State equations for a thermodynamic substance/system

[cianfa72]

TL;DR

About the state equations for a thermodynamic substance/system.

Hi, as follow up to this thread I believe for any substance/thermodynamic system there exists actually a set of 3 state equations between the 5 variables $(U,T,S,p,V)$.

For example in the case of ideal gas which are the 3 equations ? Thanks.

 

[Chestermiller]

What are your thoughts on this? Please also articulate your understanding of the definition of a "state equation."

 

[cianfa72]

Please also articulate your understanding of the definition of a "state equation."

For an ideal gas, I'm aware of there are two state equations, namely $$pV=nRT$$ and $$U=\frac 3 2 nRT$$ From that thread it should be another equation in which enters the entropy $S$. What is this third equation ?

 

[Chestermiller]

For an ideal gas, I'm aware of there are two state equations, namely $$pV=nRT$$ and $$U=\frac 3 2 nRT$$ From that thread it should be another equation in which enters the entropy $S$. What is this third equation ?

How about $$dS=\frac{3}{2}nR\frac{dT}{T}+nR\frac{dV}{V}$$

 

[cianfa72]

Yes, integrating it we get $$S=\frac 3 2 nR \,lnT + nR\, lnV$$

 

[vanhees71]

That cannot be true, because you have dimensionful quantities in the logarithm. The correct Sackur-Tetrode formula for the entropy of an ideal gas is
$$S=\frac{5}{2} k_{\text{B}} N +k_{\text{B}} N \ln \left [ \frac{V}{N} \left (\frac{m U}{3 \pi \hbar^2 N} \right)^{3/2}\right].$$

 

[cianfa72]

That cannot be true, because you have dimensionful quantities in the logarithm

Sorry, we cannot simply integrate the differential form in post #4 ?

 

[vanhees71]

[EDIT: Correted typos in formulae in view of #9]

From this you can only get the entropy differences, i.e.,
$$S-S_0=\frac{3}{2} n R \ln(T/T_0)+n R \ln(V/V_0)=n R \ln \left [\frac{V}{V_0} \left (\frac{T}{T_0} \right)^{3/2}\right] .$$
Now $U=3 N k_{\text{B}} T/2$ and $n R=N k_{\text{B}}$. So you can write the above result as
$$S-S_0=N k_{\text{B}} \ln \left [\frac{V}{V_0} \left (\frac{U}{U_0} \right)^{3/2} \right].$$
Thus this is, of course, consistent with the Sackur-Tetrode formula for the absolute entropy, but the latter can only be derived by semi-classical quantum considerations, not from phenomenological classical thermodynamics.
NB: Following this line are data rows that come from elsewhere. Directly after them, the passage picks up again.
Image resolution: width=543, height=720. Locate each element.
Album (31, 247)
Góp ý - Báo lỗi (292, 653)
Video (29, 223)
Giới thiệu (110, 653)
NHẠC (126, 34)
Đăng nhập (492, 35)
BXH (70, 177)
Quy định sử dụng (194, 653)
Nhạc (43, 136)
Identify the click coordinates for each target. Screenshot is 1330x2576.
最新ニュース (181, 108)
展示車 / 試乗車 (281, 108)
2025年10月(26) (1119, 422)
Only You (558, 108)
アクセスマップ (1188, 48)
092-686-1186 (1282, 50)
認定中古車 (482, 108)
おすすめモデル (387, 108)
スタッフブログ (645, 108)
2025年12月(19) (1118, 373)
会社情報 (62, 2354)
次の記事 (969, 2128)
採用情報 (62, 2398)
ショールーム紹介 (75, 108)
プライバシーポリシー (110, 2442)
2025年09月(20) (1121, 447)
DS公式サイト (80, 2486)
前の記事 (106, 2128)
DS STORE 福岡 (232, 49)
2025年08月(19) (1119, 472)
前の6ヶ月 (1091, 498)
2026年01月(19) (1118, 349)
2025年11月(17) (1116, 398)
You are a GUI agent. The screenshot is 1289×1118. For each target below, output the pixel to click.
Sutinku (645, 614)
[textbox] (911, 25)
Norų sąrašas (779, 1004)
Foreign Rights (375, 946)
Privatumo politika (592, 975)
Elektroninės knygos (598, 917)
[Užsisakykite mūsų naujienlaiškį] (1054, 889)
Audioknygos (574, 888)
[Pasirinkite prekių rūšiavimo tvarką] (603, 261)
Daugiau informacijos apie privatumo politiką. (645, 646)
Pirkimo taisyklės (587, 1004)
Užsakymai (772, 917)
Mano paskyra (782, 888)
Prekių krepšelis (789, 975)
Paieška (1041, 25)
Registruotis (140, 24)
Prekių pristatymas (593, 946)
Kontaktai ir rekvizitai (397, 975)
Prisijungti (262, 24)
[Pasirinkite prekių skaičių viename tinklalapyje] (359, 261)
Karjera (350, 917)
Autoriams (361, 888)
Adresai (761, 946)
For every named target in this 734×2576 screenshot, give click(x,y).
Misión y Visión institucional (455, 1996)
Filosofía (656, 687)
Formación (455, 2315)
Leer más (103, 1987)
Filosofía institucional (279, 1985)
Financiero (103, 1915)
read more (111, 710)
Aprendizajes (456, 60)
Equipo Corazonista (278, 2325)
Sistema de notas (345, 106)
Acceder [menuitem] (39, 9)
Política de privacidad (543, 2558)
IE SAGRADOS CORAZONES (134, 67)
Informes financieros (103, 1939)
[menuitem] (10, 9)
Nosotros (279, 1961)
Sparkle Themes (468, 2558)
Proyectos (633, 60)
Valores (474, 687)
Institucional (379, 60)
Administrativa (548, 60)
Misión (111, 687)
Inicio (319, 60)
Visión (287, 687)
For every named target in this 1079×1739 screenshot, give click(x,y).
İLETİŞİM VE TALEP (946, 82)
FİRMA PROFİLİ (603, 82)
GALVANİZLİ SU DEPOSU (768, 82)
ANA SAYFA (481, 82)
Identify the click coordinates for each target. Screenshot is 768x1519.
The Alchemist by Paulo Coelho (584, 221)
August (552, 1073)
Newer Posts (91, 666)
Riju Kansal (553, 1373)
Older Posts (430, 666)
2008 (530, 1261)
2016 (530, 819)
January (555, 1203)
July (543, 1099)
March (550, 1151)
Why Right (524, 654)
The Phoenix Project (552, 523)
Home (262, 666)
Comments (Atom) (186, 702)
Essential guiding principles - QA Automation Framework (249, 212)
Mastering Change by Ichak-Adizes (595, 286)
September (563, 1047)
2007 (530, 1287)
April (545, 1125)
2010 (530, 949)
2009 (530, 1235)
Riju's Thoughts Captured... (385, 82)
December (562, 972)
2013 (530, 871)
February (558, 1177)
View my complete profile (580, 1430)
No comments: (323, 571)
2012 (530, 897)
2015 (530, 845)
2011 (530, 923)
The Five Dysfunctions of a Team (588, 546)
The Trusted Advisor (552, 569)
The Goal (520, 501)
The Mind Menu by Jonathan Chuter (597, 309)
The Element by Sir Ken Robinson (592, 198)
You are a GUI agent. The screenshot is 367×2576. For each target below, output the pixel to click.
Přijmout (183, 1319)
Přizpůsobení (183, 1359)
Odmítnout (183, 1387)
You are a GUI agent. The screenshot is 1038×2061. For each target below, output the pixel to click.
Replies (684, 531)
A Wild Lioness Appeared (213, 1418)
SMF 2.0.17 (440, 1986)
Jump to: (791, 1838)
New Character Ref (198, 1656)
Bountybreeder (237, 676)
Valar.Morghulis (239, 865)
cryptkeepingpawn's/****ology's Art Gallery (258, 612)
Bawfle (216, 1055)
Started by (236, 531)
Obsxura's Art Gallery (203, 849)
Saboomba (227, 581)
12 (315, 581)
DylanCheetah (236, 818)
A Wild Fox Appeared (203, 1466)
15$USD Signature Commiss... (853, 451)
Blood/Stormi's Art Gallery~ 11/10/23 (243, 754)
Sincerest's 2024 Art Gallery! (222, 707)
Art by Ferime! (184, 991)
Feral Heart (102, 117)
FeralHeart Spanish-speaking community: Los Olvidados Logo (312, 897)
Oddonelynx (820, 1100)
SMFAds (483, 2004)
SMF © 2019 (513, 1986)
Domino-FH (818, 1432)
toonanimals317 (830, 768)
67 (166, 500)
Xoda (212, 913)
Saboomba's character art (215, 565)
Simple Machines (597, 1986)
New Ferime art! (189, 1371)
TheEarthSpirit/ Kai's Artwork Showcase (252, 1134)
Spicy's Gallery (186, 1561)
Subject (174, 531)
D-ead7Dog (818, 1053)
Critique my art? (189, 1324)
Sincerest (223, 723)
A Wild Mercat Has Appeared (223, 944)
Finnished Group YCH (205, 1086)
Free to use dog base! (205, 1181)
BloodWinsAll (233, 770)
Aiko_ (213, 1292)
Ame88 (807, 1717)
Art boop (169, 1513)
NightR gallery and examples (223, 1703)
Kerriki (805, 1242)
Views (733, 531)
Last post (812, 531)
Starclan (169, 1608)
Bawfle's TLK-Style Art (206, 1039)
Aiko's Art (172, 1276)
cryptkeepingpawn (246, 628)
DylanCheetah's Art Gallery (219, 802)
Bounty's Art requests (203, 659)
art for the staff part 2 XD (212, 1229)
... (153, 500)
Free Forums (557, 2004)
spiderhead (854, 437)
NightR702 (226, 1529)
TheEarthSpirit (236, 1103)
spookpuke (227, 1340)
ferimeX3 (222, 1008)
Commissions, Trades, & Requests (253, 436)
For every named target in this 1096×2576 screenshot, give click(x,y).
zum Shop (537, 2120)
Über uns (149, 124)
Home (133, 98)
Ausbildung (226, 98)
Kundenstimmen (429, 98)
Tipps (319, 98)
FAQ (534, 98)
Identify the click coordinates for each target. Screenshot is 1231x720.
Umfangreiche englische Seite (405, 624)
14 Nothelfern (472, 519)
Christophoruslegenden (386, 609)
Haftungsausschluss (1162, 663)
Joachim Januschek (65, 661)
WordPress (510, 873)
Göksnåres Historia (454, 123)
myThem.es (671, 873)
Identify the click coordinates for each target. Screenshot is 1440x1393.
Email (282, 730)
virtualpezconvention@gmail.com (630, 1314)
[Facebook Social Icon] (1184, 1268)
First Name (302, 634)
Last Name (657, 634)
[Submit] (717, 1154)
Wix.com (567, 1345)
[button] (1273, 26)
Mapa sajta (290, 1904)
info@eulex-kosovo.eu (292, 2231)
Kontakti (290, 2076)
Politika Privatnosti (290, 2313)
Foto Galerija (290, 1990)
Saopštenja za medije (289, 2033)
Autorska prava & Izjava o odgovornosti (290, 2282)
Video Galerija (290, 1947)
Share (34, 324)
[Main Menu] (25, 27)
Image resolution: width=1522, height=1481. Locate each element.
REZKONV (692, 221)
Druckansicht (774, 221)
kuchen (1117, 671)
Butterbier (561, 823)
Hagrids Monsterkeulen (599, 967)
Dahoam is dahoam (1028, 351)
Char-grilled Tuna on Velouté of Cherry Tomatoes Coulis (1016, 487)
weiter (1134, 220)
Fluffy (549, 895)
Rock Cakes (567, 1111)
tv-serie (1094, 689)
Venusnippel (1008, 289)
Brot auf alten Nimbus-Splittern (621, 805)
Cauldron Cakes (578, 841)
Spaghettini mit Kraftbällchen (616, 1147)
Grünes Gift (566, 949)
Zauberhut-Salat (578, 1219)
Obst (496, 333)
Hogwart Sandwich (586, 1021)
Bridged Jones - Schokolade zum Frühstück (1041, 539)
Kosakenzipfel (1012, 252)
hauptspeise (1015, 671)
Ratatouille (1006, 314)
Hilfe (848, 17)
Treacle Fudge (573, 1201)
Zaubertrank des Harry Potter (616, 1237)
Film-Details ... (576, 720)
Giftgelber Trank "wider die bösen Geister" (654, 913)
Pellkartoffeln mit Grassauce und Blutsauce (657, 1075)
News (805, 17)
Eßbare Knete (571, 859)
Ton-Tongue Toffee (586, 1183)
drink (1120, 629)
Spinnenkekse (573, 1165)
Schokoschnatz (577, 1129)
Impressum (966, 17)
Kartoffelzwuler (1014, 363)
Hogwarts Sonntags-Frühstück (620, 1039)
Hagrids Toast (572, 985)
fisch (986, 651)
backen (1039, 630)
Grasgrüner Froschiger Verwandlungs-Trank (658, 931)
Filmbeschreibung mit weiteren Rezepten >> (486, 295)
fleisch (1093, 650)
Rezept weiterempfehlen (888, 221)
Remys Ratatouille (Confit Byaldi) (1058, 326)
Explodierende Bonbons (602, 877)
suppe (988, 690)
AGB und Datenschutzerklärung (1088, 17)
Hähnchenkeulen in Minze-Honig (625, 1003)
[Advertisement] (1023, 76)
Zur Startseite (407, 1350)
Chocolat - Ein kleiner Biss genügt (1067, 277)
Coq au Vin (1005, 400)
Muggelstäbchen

You need in addition to the "classical fundamental Laws 0-2 of thermodynamics" also Nernst's theorem (3rd Law) as well as the indistinguishability of particles and the "natural measure" for phase-space volumes, which is determined by QT in terms of Planck's action constant, $h=2 \pi \hbar$.

For details of a semi-classical argument for the entropy, see Sect. 1.5 in

https://itp.uni-frankfurt.de/~hees/publ/kolkata.pdf

 

[cianfa72]

So you can write the above result as
$$S-S_0=N k_{\text{B}} \ln \left [\frac{V}{V_0} \left (\frac{U}{U_0} \right) \right].$$

From what you said, it should be actually: $$S-S_0=N k_{\text{B}} \ln \left [\frac{V}{V_0} \left (\frac{U}{U_0} \right)^{\frac 3 2} \right]$$

 

[vanhees71]

Of course. I correct it in the original posting.